• If you are still using CentOS 7.9, it's time to convert to Alma 8 with the free centos2alma tool by Plesk or Plesk Migrator. Please let us know your experiences or concerns in this thread:
    CentOS2Alma discussion

Question Block MJ12bot with Plesk Fail2Ban plesk-apache-badbot Filter

WebHostingAce

Silver Pleskian
Hi,

How can I block MJ12bot with Plesk Fail2Ban plesk-apache-badbot Filter?

in access_ssl_log
Code:
163.172.68.121 - - [16/Jan/2017:19:36:49 +1100] "GET /wishlist/index/add/product/217/form_key/yAOYefomEzibxwE4/ HTTP/1.0" 302 1038 "-" "Mozilla/5.0 (compatible; MJ12bot/v1.4.7; http://mj12bot.com/)"
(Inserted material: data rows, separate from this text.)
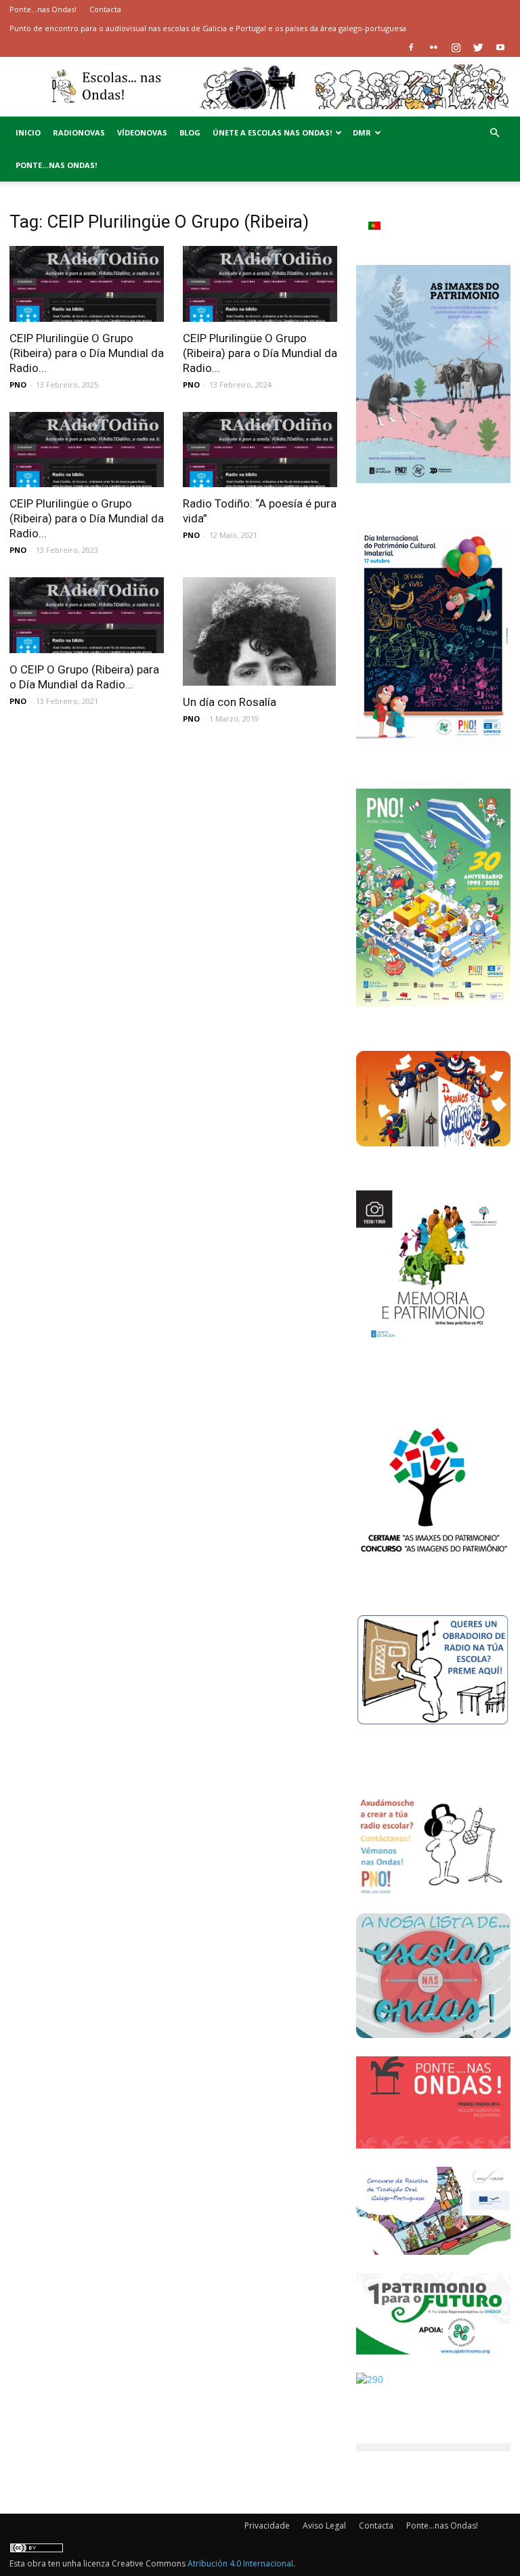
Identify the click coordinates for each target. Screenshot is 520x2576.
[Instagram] (456, 47)
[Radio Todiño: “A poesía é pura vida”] (260, 450)
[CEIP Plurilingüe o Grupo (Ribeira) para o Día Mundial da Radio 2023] (86, 450)
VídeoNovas (142, 132)
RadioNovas (79, 132)
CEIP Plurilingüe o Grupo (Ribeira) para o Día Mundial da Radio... (86, 518)
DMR (362, 132)
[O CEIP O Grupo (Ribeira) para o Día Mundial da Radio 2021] (86, 615)
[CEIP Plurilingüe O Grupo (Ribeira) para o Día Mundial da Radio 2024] (260, 284)
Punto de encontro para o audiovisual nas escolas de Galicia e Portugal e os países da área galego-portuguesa (207, 28)
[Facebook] (411, 47)
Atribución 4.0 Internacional (240, 2563)
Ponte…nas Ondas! (43, 9)
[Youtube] (500, 47)
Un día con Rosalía (229, 702)
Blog (189, 132)
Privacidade (267, 2525)
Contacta (105, 9)
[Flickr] (433, 47)
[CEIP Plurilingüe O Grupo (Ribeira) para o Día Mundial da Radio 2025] (86, 284)
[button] (494, 133)
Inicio (28, 132)
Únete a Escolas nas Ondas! (272, 132)
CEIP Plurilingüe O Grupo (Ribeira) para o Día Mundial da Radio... (86, 353)
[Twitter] (478, 47)
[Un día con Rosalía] (260, 631)
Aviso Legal (324, 2525)
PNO (17, 384)
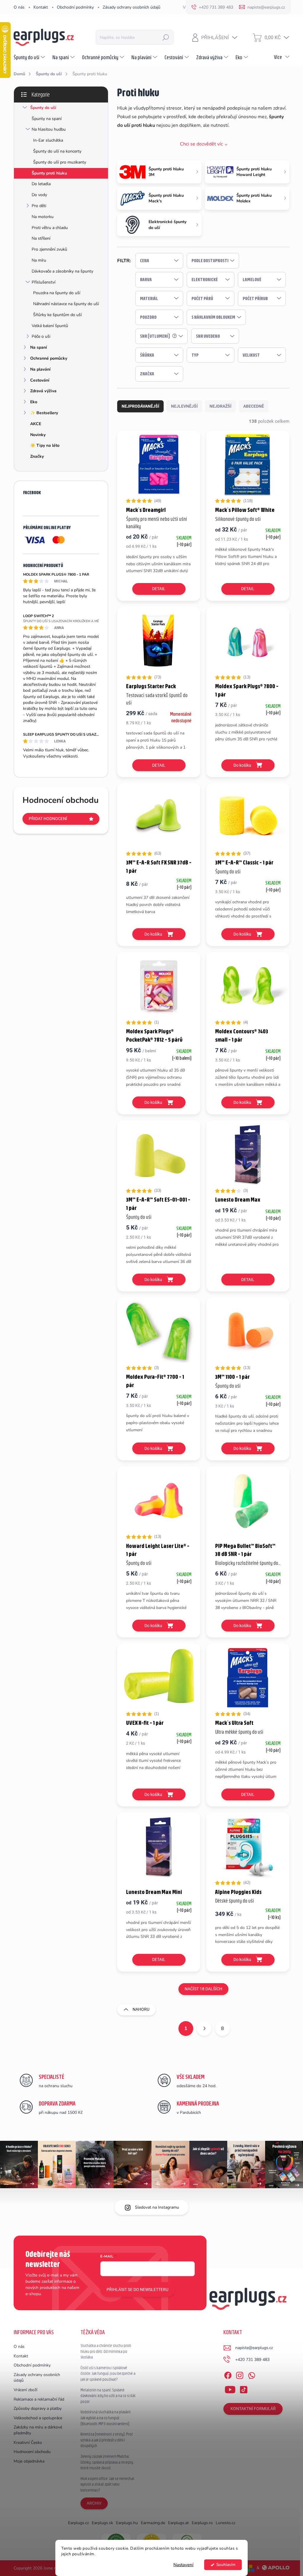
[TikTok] (243, 2388)
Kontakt (40, 7)
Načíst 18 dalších (203, 1988)
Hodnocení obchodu (32, 2452)
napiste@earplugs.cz (254, 2348)
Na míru (39, 260)
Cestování (39, 380)
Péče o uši (41, 336)
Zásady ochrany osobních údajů (131, 7)
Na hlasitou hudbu (49, 129)
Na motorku (43, 217)
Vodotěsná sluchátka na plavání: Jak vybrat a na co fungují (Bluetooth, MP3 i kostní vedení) (105, 2418)
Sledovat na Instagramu (157, 2207)
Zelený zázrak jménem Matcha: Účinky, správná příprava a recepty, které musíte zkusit (107, 2462)
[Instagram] (239, 2374)
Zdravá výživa (43, 391)
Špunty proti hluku (49, 173)
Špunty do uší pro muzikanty (59, 162)
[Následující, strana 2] (204, 2028)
Tried in apache-badbot Filter,
Code:
[Definition]
badbotscustom = EmailCollector|WebEMailExtrac|TrackBack/1\.02|sogou music spider|MJ12Bot
badbots = Atomic_Email_Hunter/4\.0|atSpider/1\.0|autoemailspider|bwh3_user_agent|China Local Browse 2\.6|ContactBot/0\.2|ContentSmartz|DataCha0s/2\.0|DBrowse 1\.4b|DBrowse 1\.4d|Demo Bot DOT 16b|Demo Bot Z 16b|DSurf15a 01|DSurf15a 71|DSurf15a 81|DSurf15a VA|EBrowse 1\.4b|Educate Search VxB|EmailSiphon|EmailSpider|EmailWolf 1\.00|ESurf15a 15|ExtractorPro|Franklin Locator 1\.8|FSurf15a 01|Full Web Bot 0416B|Full Web Bot 0516B|Full Web Bot 2816B|Guestbook Auto Submitter|Industry Program 1\.0\.x|ISC Systems iRc Search 2\.1|IUPUI Research Bot v 1\.9a|LARBIN-EXPERIMENTAL \(efp@gmx\.net\)|LetsCrawl\.com/1\.0 +http\://letscrawl\.com/|Lincoln State Web Browser|LMQueueBot/0\.2|LWP\:\:Simple/5\.803|Mac Finder 1\.0\.xx|MFC Foundation Class Library 4\.0|Microsoft URL Control - 6\.00\.8xxx|Missauga Locate 1\.0\.0|Missigua Locator 1\.9|Missouri College Browse|Mizzu Labs 2\.2|Mo College 1\.9|MVAClient|Mozilla/2\.0 \(compatible; NEWT ActiveX; Win32\)|Mozilla/3\.0 \(compatible; Indy Library\)|Mozilla/3\.0 \(compatible; scan4mail \(advanced version\) http\://www\.peterspages\.net/?scan4mail\)|Mozilla/4\.0 \(compatible; Advanced Email Extractor v2\.xx\)|Mozilla/4\.0 \(compatible; Iplexx Spider/1\.0 http\://www\.iplexx\.at\)|Mozilla/4\.0 \(compatible; MSIE 5\.0; Windows NT; DigExt; DTS Agent|Mozilla/4\.0 efp@gmx\.net|Mozilla/5\.0 \(Version\: xxxx Type\:xx\)|NameOfAgent \(CMS Spider\)|NASA Search 1\.0|Nsauditor/1\.x|PBrowse 1\.4b|PEval 1\.4b|Poirot|Port Huron Labs|Production Bot 0116B|Production Bot 2016B|Production Bot DOT 3016B|Program Shareware 1\.0\.2|PSurf15a 11|PSurf15a 51|PSurf15a VA|psycheclone|RSurf15a 41|RSurf15a 51|RSurf15a 81|searchbot admin@google\.com|ShablastBot 1\.0|snap\.com beta crawler v0|Snapbot/1\.0|Snapbot/1\.0 \(Snap Shots, +http\://www\.snap\.com\)|sogou develop spider|Sogou Orion spider/3\.0\(+http\://www\.sogou\.com/docs/help/webmasters\.htm#07\)|sogou spider|Sogou web spider/3\.0\(+http\://www\.sogou\.com/docs/help/webmasters\.htm#07\)|sohu agent|SSurf15a 11 |TSurf15a 11|Under the Rainbow 2\.2|User-Agent\: Mozilla/4\.0 \(compatible; MSIE 6\.0; Windows NT 5\.1\)|VadixBot|WebVulnCrawl\.unknown/1\.0 libwww-perl/5\.803|Wells Search II|WEP Search 00
failregex = ^<HOST> -.*"(GET|POST).*HTTP.*"(?:%(badbots)s|%(badbotscustom)s)"$
ignoreregex =

Cant get it to work. Does anyone know how to do it?

Thank you.
 
For the fail2ban rule, add this definition to the end of the "badbots" line of /etc/fail2ban/filter.d/apache-badbots.conf:
Code:
|Mozilla/5\.0 \(compatible; MJ12bot/v1\.4\.7 http\://www\.mj12bot\.com/\)
It shouldl match the MJ12bot as shown by your /wishlist... example.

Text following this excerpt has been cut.